Based on one of the United States’ most infamous sexual assault cases in recent memory – which cannot be named for legal reasons – Pollyanna Esse’s 20 Minutes of Action is a truly powerful piece of verbatim theatre. In the wake of the murder of Sarah Everard, when questions of sexual assault and women’s safety are at the forefront of the public consciousness, now is the perfect time for the play to make a return – and it does so in strong form, too.

As the audience enter the Assembly Roxy, the cast are seated on the front row, staring melancholically as though awaiting trial. Slowly they take to the stage as a short video is projected onto the backdrop that summarises the original case. Once concluded, the actors begin reciting the testimonies of the victim, the perpetrator, their families, and witnesses. While the stage may be empty save for some stools, that’s fine as the emphasis here is on the words and, frankly, they are harrowing.

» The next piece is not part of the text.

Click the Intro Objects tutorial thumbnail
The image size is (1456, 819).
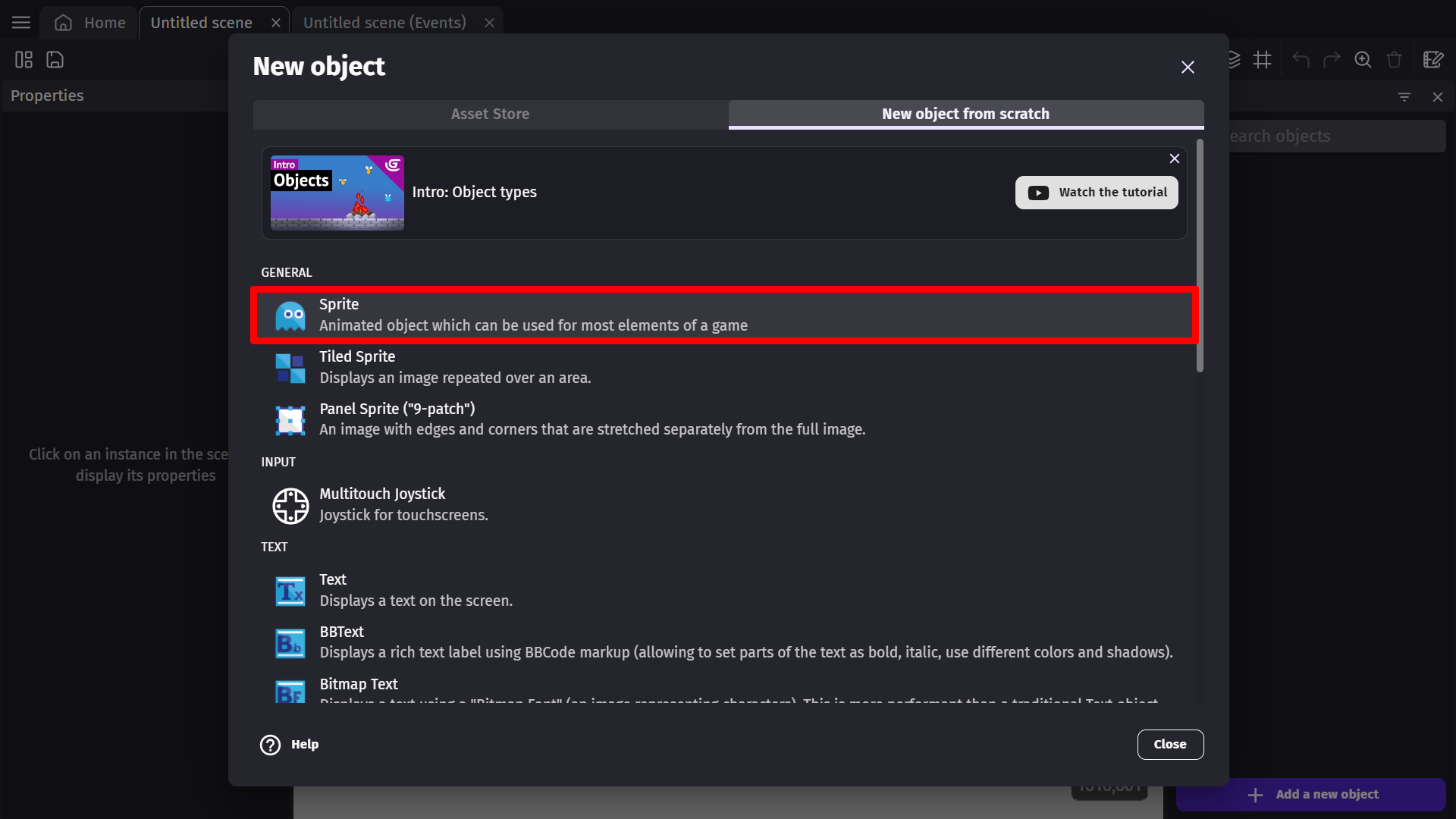[x=337, y=192]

Lasting only around 50 minutes, 20 Minutes boldly delves into an examination of women’s safety, rape culture, and patriarchal double standards. There’s certainly a lot of ground to cover and the performance quickly jumps around as it attempts to do so. It swiftly transitions from the courtroom, to news interviews, to public statements as The Perpetrator attempts to defend himself, while The Victim defiantly attempts to hold him accountable for his actions. 

Unfortunately, these scene transitions do feel somewhat haphazard – primarily a result of stark technical blackouts and music cues that are all too jarring. Similarly, some lines are sadly delivered without the necessary gusto or pertinence to really close out a section as powerfully as intended. However, these are only minor issues as the cast are generally excellent. 

Benjamin Sumrie, reprising the role of The Perpetrator from the original performance in 2019, is suitably smarmy as he attempts to exonerate himself and justify his disgustingly reduced sentence. Henry Mobius and Molly Reed give equally strong turns as his parents, coldly explaining how their son is the true victim here in a manner that is almost devoid of emotion (especially the father). Though initially surprising, it actually works perfectly for their characters. By contrast, Sophie Westwood delivers powerful, emotional speeches as the Victim’s Sister, maximising her time on stage to full effect and bringing a great deal of heart with it.  

The true standout, however, is Fiona Forster who brings great deal of nuance to the role of The Victim. She bristles with anger and disgust whenever the perpetrator speaks, growing more and more frustrated as he cuts her off, though never backs down in her fight to reclaim the narrative that he has been allowed to create. Moreover, her final speech to “girls everywhere” is nothing short of an overwhelming tour-de-force.

20 Minutes of Action is certainly not an easy play to experience, especially come the final testimonies, but it’s an indubitably important one. Esse and the cast should be commended for their bravery in tackling issues that need to be discussed more openly in our society. While the piece requires some refinement in terms of technical delivery, and some of Esse’s directorial choices leave something to be desired, it is greatly elevated by a fantastic cast who handle the material with aplomb.